◆ Requirement: Below are the records; retype each one exactly.

(Pixel coordinate grounding data)
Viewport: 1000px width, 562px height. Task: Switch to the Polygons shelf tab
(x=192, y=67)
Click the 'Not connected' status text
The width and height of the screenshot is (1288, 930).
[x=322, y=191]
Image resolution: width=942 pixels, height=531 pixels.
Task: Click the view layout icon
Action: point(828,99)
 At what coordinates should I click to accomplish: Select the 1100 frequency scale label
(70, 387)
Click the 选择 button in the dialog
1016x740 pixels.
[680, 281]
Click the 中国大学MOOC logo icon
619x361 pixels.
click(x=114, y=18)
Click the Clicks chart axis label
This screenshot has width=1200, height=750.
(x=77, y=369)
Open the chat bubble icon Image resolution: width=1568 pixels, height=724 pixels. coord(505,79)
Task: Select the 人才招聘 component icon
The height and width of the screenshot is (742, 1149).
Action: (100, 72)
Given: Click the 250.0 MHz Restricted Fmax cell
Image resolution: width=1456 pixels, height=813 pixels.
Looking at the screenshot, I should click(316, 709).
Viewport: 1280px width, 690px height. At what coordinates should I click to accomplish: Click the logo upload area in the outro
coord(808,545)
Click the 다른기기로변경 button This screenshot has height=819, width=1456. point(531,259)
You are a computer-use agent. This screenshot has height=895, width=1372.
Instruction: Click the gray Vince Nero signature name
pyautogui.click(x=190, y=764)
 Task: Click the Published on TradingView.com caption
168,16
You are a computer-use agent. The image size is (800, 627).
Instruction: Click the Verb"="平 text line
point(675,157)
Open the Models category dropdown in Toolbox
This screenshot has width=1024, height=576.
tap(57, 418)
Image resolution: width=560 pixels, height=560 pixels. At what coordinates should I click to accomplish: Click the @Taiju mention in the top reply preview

◆ Reply to the exercise:
Viewport: 1000px width, 562px height. Task: Switch to the Polygons shelf tab
(x=192, y=67)
Click the 'Not connected' status text
The width and height of the screenshot is (1288, 930).
[x=322, y=191]
Image resolution: width=942 pixels, height=531 pixels.
Task: Click the view layout icon
Action: point(828,99)
 At what coordinates should I click to accomplish: Select the 1100 frequency scale label
(70, 387)
Click the 选择 button in the dialog
1016x740 pixels.
[680, 281]
Click the 中国大学MOOC logo icon
619x361 pixels.
click(x=114, y=18)
Click the Clicks chart axis label
This screenshot has width=1200, height=750.
(x=77, y=369)
Open the chat bubble icon Image resolution: width=1568 pixels, height=724 pixels. coord(505,79)
Task: Select the 人才招聘 component icon
The height and width of the screenshot is (742, 1149).
Action: (100, 72)
Given: Click the 250.0 MHz Restricted Fmax cell
Image resolution: width=1456 pixels, height=813 pixels.
Looking at the screenshot, I should click(316, 709).
Viewport: 1280px width, 690px height. At what coordinates should I click to accomplish: Click the logo upload area in the outro
coord(808,545)
Click the 다른기기로변경 button This screenshot has height=819, width=1456. point(531,259)
You are a computer-use agent. This screenshot has height=895, width=1372.
Instruction: Click the gray Vince Nero signature name
pyautogui.click(x=190, y=764)
 Task: Click the Published on TradingView.com caption
168,16
You are a computer-use agent. The image size is (800, 627).
Instruction: Click the Verb"="平 text line
point(675,157)
Open the Models category dropdown in Toolbox
This screenshot has width=1024, height=576.
tap(57, 418)
Image resolution: width=560 pixels, height=560 pixels. At what coordinates should I click to accomplish: Click the @Taiju mention in the top reply preview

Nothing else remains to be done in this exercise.